"Just who is Alexei Navalny and why should I care?" - a fair question. Russian politics, a lot of the time, seems very far from our own. Defence is a constant issue in their discourse, nationalism is not treated with the same suspicion as it is here and a topless man riding a horse in a stetson and bad sunglasses is not political suicide. Yet Alexei Navalny is a name that has kept cropping up over the last two years of political protest in Russia and is a name that will surely keep cropping up with every passing controversy.
Action Man? (photo taken under creative commons from Jedimentat44) |
In the eyes of Russia's new(ish) middle class Alexei Navalny is the figurehead of legitimate, pro-democratic opposition. A lot of factors have worked in his favour. He's neither a member of the aged Communist Party nor of one of the older, mustier, democratic parties like Yabloko from the days of Yeltsin. His understanding of the power of blogging and clever use of language has earned him a popularity with tech-savvy youth that no Western politician short of Obama, Tom Watson or, perhaps, David Lammy could rival.

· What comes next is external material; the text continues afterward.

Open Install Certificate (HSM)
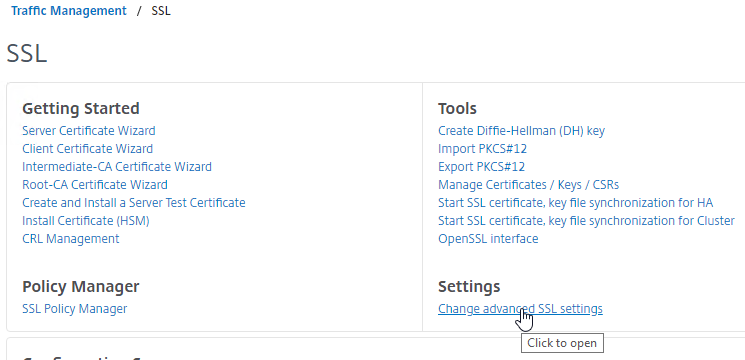The height and width of the screenshot is (360, 745). click(x=86, y=221)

In the eyes of the state he is a loud-mouthed, serial-tweeter with a very threatening agenda. For many political cynics his recent sentencing to 5 years in prison for embezzlement seems a little too well-timed and out of character for a man who has been looking to uproot the very same kind of self-serving abuse of power. (http://www.bbc.co.uk/news/world-europe-23348735)
Alexei Navalny (photo taken under creative commons) |
If all these aforementioned things are part of what defines Alexei Navalny and shapes his context in our world then I have still yet to answer why we should care.
Simply put he is a figurehead for change in a country that is once again showing its significance on the world stage. He is a man who has the potential to push Russian democracy in a new direction and to take steps to outlaw the corruption that seems to have seeped into Putin's Russia. Whether or not Alexei Navalny will make a transition to a position of power he is living proof that Russia is establishing a new class of protest citizen for the digital age, that is, at least, in Moscow where free broadband is readily available and Russians live in relative affluence.